July 5, 2001 (Washington) -- Any day now, President George W. Bush is expected to announce a final decision on whether federal monies can be used for embryonic stem cell research.
He's being pressed hard from both sides of this contentious question.
The research is heralded by many biomedical scientists, disease research groups, and a growing list of lawmakers as incredibly promising in terms of cures for a range of diseases that have no cure, including Parkinson's, Alzheimer's, diabetes, and cancer.
So why all the debate? Embryonic stem cell studies require the destruction of human embryos, which the Catholic Church, antiabortion organizations, and some Republican lawmakers strongly condemn as immoral.
To this point, some Bush advisers believe that blocking federal funding is crucial to pleasing Catholic voters and conservatives. Others in the Bush Administration, such as health secretary Tommy Thompson, say the research is too important to oppose.
Since stem cells are "blank," immature cells that have the ability to divide infinitely and develop into any cell type -- blood, brain, skin, muscle, and so on -- early animal research beckons that they may be a replacement solution to damaged and malfunctioning organs and tissue.
Although federal law prohibits the use of federal funds for human embryo research, the Clinton Administration cleared the way for funding by deciding early in 1999 that cells from an embryo weren't the same as an embryo itself.
But President Bush has put that controversial legal opinion on hold as he completes a review of the situation. In the meantime, embryonic stem cell research proposals submitted to the National Institutes of Health earlier this year, wait for the outcome.
Proponents of funding for research on the embryonic stem cells note that the cells are taken from early-stage "excess" frozen embryos from fertility clinics, which already may be legally destroyed.
On the other hand, those who oppose the funding equate the research as requiring the killing of human life. They propose that NIH instead only fund research on stem cells taken from umbilical cord blood, placentas, and adult tissues.
In a July 2 statement, leading Republicans House Majority Leader Dick Armey (Texas), House Majority Whip Tom DeLay (Texas), and House Republican Conference Chairman J.C. Watts Jr. (Okla.), said, "It is not pro-life to rely on an industry of death, even if the intention is to find cures for diseases."
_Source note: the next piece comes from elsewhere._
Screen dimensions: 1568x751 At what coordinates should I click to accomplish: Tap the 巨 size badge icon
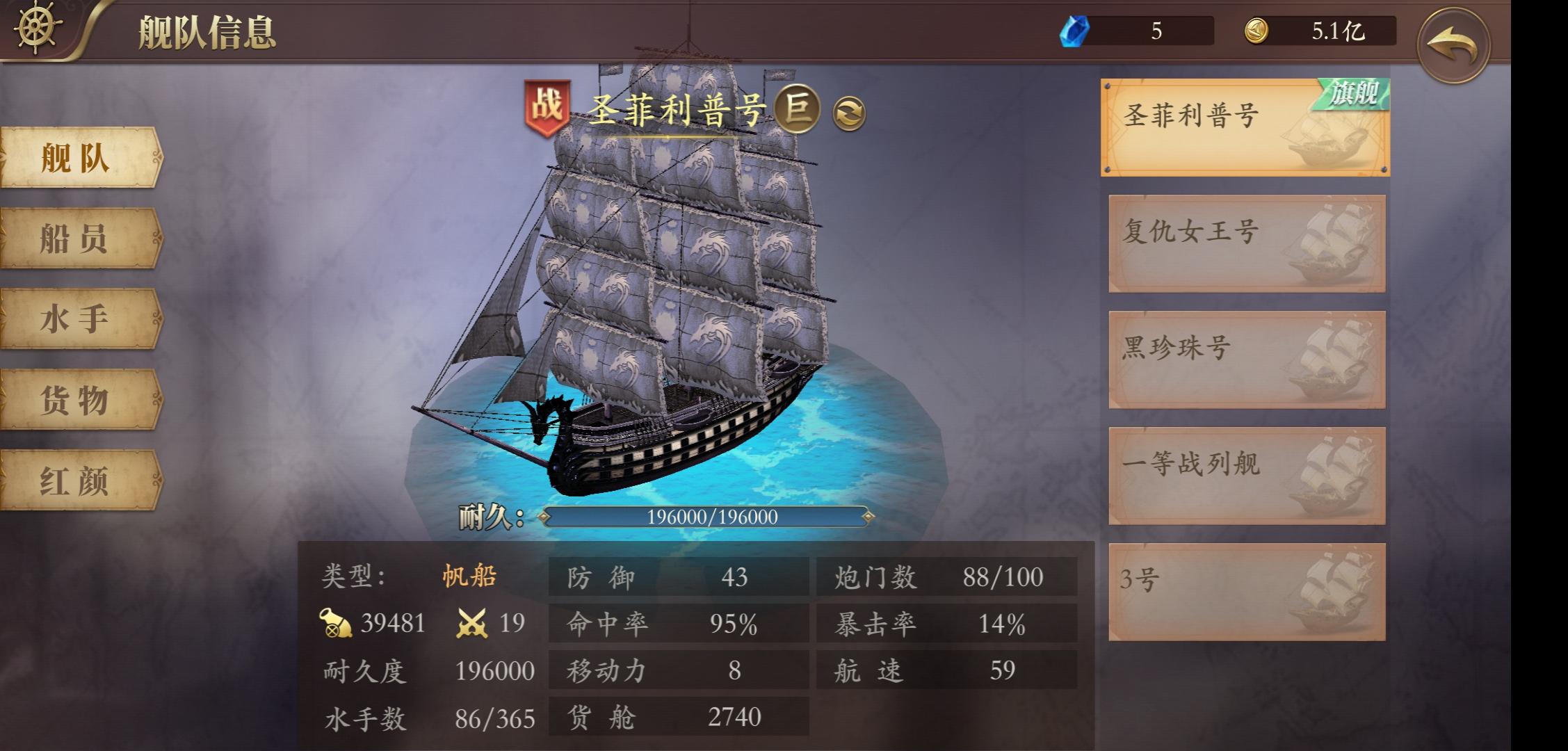pyautogui.click(x=798, y=109)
The conservative Family Research Council praised these Republicans as "leaders who actually lead". In a statement, the group said, "[They] are to be commended for their forthright defense of human life -- even at, and especially at, its earliest stages."
But embryonic stem cell research now appears to have gained majority support from both House and Senate Democrats and Republicans.
Last month, Rep. Jennifer Dunn (R-Wash.) and 37 other House Republicans informed Bush that they supported federal funding. Meanwhile, the Republican Main Street Partnership, a moderate GOP group with 60 congressional members, also has announced its support for funding.
Rep. Amo Houghton (N.Y.), founder of the moderate group, said, "This research offers hope to millions of families facing the loss of a loved one from an incurable disease or injury."
In the Senate, "antiabortion" Republicans Orrin Hatch (Utah), Strom Thurmond (S.C.), and Gordon Smith (Ore.) also back the research.
In a letter to Bush last month, Hatch said, "Proceeding with this research is in the best interests of the American public and is consistent with our shared pro-life, pro-family values."
Hatch also noted that most biomedical researchers do not believe that adult stem cell research is "sufficient or even scientifically preferable" to embryonic stem cell studies.
Under guidelines that the NIH developed during the Clinton Administration, embryos could not be created for the purpose of supplying stem cells for research. The guidelines also prohibit federal funding for the actual extraction of the cells from the embryos.
Both sides of the stem cell debate say there is little room for compromise.
Kevin Wilson, director of public policy for the American Society for Cell Biology, tells WebMD, "The NIH guidelines themselves are a good compromise. There is no need to compromise any further." The society strongly backs funding for the research.
But David Prentice, PhD, a professor of life sciences at Indiana State University, tells WebMD, "Ideally, you wouldn't be killing any embryos. Our compromise position -- private funds OK but no federal funds -- is probably where the line needs to be drawn." Prentice is a founding member of a coalition of health experts opposed to the funding.